[nycbug-talk] Approach for the NFS cluster

Tue May 19 15:46:48 EDT 2009

Steve and Miles both have the key points,

On May 19, 2009, at 1:23 PM, Miles Nordin wrote:

>>>>>> "sk" == Steven Kreuzer <skreuzer at exit2shell.com> writes:
>
>    sk> This is an extremely oversimplified explanation of how you
>    sk> could provide HA NFS.
>
> Except that I don't know of any actual
> clustering software built over ggate, and it's not something you roll
> yourself with shell scripts.

Actually, it kindof is something one can roll with shell scripts- I've  
done it, (at home, no real/heavy usage, just messing around).

Thing is, it sucked:

> The volume cannot be mounted on both
> nodes at the same time because obviously the filesystem doesn't
> support that,

This, in the end, is the big problem.  I've shell scripted the hell  
out of this before- it sucked, (and not just my scripts- the act of  
discovering-> mounting-> cleaning-up is riddled with annoyance).

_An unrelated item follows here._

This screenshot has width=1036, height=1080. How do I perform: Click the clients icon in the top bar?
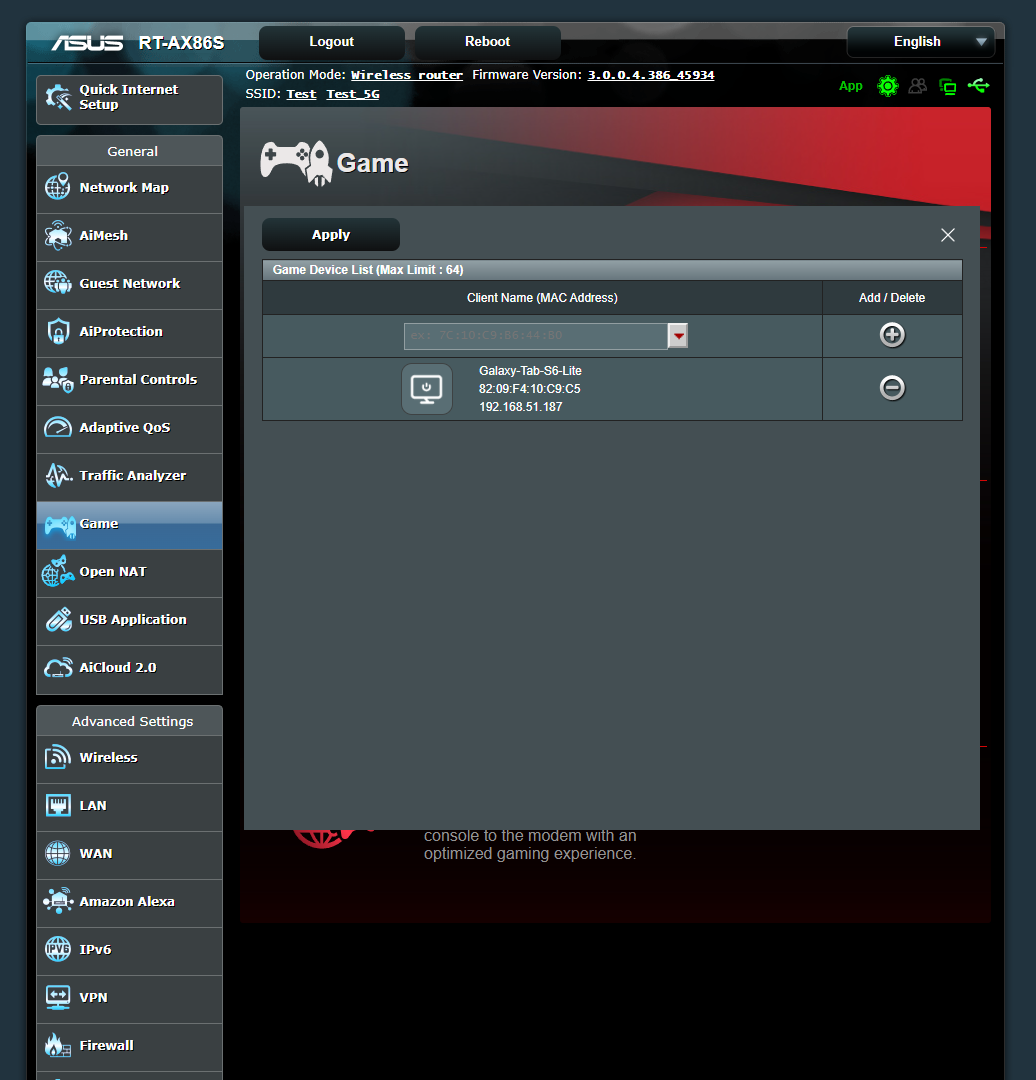coord(917,86)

Perhaps Gmirror can be setup to trick the filesystems?

> so, like other HA stuff, there has to be a heartbeat
> network connection or a SCSI reservation scheme or some such magic so
> the inactive node knows it's time to take over the storage,
> fsck/log-roll it, mount it, export the NFS.  It's not like they can
> both be ready all the time, and CARP will decide which one gets the
> work---not posible.

Actually when I asked this very question, Mickey said there were some  
hooks in Carp somewhere to force master to flip, but I haven't  
particularly hacked into it...  This part definately seems to be a  
'read the source' kind of maneuver.

> Also the active node has to notice if, for some
> reason, it has lost control by the rules of the heartbeat/reservation
> scheme even though it doesn't feel crashed, and in that case it should
> crash itself.
>
> There may also be some app-specific magic in NFS.  The feature that
> lets clients go through server reboots without losing any data, even
> on open files, should make it much easier to clusterify than SMB: on
> NFS this case is explicitly supported by, among other things, all the
> write caches in the server filesystem and disks are kept in duplicate
> in the clients so they can be re-rolled if the server crashes.  But
> there may be some tricky corner cases the clustering software needs to
> handle.  For example, on Solaris if using ZFS, you can ``disable the
> ZIL'' to improve NFS performance in the case where you're opening,
> writing, closing files frequently, but the cost of disabling is that
> you lose this stateless-server-reboot feature.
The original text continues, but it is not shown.